The nature of the right that an applicant for a declaratur seeks to protect must clearly be articulated. This was stressed in Electrical Contractors' Association (South Africa) and Another v Building Industries Federation (South Africa) (2) 1980 (2) SA 516 (T)…, in the following words:-

“A person seeking a declaration of rights must set forth his contention as to what the alleged right is. See O'Neill v Kruger's Executrix and Others 1906 TS 342 at 344-5; Smit v Roussow and Ors 1913 CPD 436 at 441).”…,.

The appellant contended that the law allows any person aggrieved by the appointment of an executor to approach courts seeking the nullification of the appointment. He submitted that, as a sub-tenant at the property in question, he was within his rights to seek nullification of the first respondent's appointment as the executor testamentary.

This he said despite conceding that there was no sub-lease agreement between him and the fourth respondent.

It will be recalled that the lease agreement entered into between the deceased and Gold Pack Investment was taken over by the fourth respondent. The appellant took the view that, by virtue of clause 1:2 of the lease agreement, which stated that the property under lease was to be used as flea markets, subletting was inferred.

Clause 8 of the agreement, however, states as follows:-

“The Lessee shall -

8.2 Shall not allow use of the property by any person other than the Lessee…,.

8.9 The lessee shall not sub-let the whole or any part of the property without the written consent of the lessor and if the lessor consents to the sub-letting of the whole or any part of the property the Lessee shall remain liable to the Lessor for all its obligations in terms of this Lease notwithstanding such subletting.”

Clause 8, whose sub-clauses are worded in peremptory terms, clearly forbade sub letting of the property without the written consent of the landlord, that is, the deceased or her estate initially, and, later, the third respondent.

It follows that any other clause in the lease agreement that could have been read and understood to suggest that sub-letting was permitted had to be read in conjunction with clause 8 thereof.

The court finds no merit in the appellant's submissions. 

There clearly is no basis for the submission that the provision in the agreement allowing the property to be used as a flea market was to be taken as a circumstance conferring sub-tenant rights onto the appellant or any other person. Such rights, according to the lease agreement, were only to be conferred by the lessee with the written consent of the owner of the property.

The appellant conceded that no sub-lease agreement was entered into between him and the fourth respondent. He did not produce the lessor's written consent to show that the fourth respondent was authorized to sublet the property to him. 

In the absence of this written consent, I find that the appellant does not have any legal right, current, contingent, or future, to protect in so far as anything to do with the administration of the estate of the late Sushila Natverial Naik, is concerned.

He did not have any interest, much less substantial, in the matter, and was, therefore, not entitled to the declaratur that he attempted to secure....,.

Even if the appellant had shown a valid sub-lease agreement with the lessee concerned, it is highly unlikely that he would have had the locus standi to challenge the appointment of the executor testamentary in the estate of the owner of the property in question. That appointment had no direct bearing on his supposed rights as a subtenant.

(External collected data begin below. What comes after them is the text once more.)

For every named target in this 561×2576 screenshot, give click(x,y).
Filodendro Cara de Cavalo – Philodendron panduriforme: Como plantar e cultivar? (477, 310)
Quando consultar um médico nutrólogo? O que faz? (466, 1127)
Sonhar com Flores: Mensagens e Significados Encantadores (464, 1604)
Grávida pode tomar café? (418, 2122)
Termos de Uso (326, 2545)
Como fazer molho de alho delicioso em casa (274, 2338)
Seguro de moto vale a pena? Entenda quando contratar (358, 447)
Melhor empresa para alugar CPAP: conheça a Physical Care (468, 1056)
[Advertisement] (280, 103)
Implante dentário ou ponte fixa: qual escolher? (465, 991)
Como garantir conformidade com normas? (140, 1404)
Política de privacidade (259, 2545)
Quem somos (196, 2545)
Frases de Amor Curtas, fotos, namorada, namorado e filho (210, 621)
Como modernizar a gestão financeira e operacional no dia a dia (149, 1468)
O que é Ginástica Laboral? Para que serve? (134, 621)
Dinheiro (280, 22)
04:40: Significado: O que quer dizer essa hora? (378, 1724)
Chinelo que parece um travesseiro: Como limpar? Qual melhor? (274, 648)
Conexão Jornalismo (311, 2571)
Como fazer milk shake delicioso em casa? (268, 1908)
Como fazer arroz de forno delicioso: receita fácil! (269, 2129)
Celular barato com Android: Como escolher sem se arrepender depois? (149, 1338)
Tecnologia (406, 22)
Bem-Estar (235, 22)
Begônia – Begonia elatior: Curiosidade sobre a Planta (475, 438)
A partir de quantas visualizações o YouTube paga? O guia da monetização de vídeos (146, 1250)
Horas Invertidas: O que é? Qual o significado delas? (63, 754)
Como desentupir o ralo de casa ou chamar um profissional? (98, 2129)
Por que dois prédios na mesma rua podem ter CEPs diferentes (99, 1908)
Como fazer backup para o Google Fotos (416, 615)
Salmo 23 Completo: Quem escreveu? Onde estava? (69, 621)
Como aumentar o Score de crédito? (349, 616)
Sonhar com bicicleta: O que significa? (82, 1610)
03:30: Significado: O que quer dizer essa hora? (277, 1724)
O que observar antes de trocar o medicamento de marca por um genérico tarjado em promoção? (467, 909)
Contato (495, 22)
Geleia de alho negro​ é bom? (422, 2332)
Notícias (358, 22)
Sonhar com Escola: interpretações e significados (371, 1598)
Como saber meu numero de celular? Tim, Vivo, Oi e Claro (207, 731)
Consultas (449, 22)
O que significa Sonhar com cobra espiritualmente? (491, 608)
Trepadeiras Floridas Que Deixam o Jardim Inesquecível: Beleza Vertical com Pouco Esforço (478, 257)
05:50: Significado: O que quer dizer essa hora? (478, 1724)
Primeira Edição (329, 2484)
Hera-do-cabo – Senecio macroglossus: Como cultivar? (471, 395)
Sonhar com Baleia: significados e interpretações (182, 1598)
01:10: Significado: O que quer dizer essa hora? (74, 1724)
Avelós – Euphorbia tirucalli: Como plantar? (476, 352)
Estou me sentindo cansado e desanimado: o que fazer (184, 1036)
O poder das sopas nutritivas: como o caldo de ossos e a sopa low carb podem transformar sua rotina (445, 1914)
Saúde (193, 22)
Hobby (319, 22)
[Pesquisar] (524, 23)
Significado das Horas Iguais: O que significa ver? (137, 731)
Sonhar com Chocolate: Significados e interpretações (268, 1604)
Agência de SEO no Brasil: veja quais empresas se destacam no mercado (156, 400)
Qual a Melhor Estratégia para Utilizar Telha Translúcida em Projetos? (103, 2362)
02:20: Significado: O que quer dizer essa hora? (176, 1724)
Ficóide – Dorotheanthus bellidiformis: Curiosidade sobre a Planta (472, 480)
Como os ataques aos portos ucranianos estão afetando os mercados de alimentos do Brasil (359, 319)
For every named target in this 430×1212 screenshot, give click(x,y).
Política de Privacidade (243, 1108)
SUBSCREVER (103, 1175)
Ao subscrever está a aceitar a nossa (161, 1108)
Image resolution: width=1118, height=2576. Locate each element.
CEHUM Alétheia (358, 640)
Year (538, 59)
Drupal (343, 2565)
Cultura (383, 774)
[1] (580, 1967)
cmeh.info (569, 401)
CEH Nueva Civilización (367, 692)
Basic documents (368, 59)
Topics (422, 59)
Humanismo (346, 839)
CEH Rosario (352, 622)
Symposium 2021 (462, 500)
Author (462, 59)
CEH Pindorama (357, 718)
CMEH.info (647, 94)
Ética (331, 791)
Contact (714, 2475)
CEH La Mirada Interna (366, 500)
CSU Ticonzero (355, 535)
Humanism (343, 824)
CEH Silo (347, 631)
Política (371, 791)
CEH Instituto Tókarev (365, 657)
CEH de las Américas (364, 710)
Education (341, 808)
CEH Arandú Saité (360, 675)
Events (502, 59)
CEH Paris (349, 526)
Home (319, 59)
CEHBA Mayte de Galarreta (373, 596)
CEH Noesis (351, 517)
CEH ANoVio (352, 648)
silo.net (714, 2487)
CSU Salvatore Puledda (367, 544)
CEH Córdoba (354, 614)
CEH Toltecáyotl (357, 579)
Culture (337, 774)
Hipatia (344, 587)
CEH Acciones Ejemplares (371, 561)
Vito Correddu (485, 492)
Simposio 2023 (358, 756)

Against this background, the court a quo was, in my view, correct in finding that the appellant's intention in futilely seeking the declaratur in question was to resist eviction or postpone the day of reckoning in that respect.

Judicial Declaratory Order or Declaratur re: Approach, Rights or Facts, Consequential Relief & Disguised Review Proceedings


This is an appeal against the judgment of the High Court which dismissed the appellant's application for a declaratory order in terms of section 14 of the High Court Act [Chapter 7:06] on the basis that the appellant lacked the requisite locus standi and had no legal right to protect.

FACTS

The first respondent is the executor testamentary to the estate late Sushila Natverial Naik (“Sushila”). The estate, through the deceased, had a lease agreement which was concluded sometime in 2000, in terms which it leased Stand number 107 Salisbury Township (herein after referred to as “the property”) to Gold Pack Investment. The property was to be used as a flea market for the sale of furniture as well as office use.

The property was sold to the third respondent in September 2016.

The fourth respondent then took over the lease agreement from Gold Pack Investment as the new lessee.

In the court a quo the appellant averred that he was a sub-tenant to the property and that it was in that capacity that he was seeking a declaratur in terms of section 14 of the High Court Act.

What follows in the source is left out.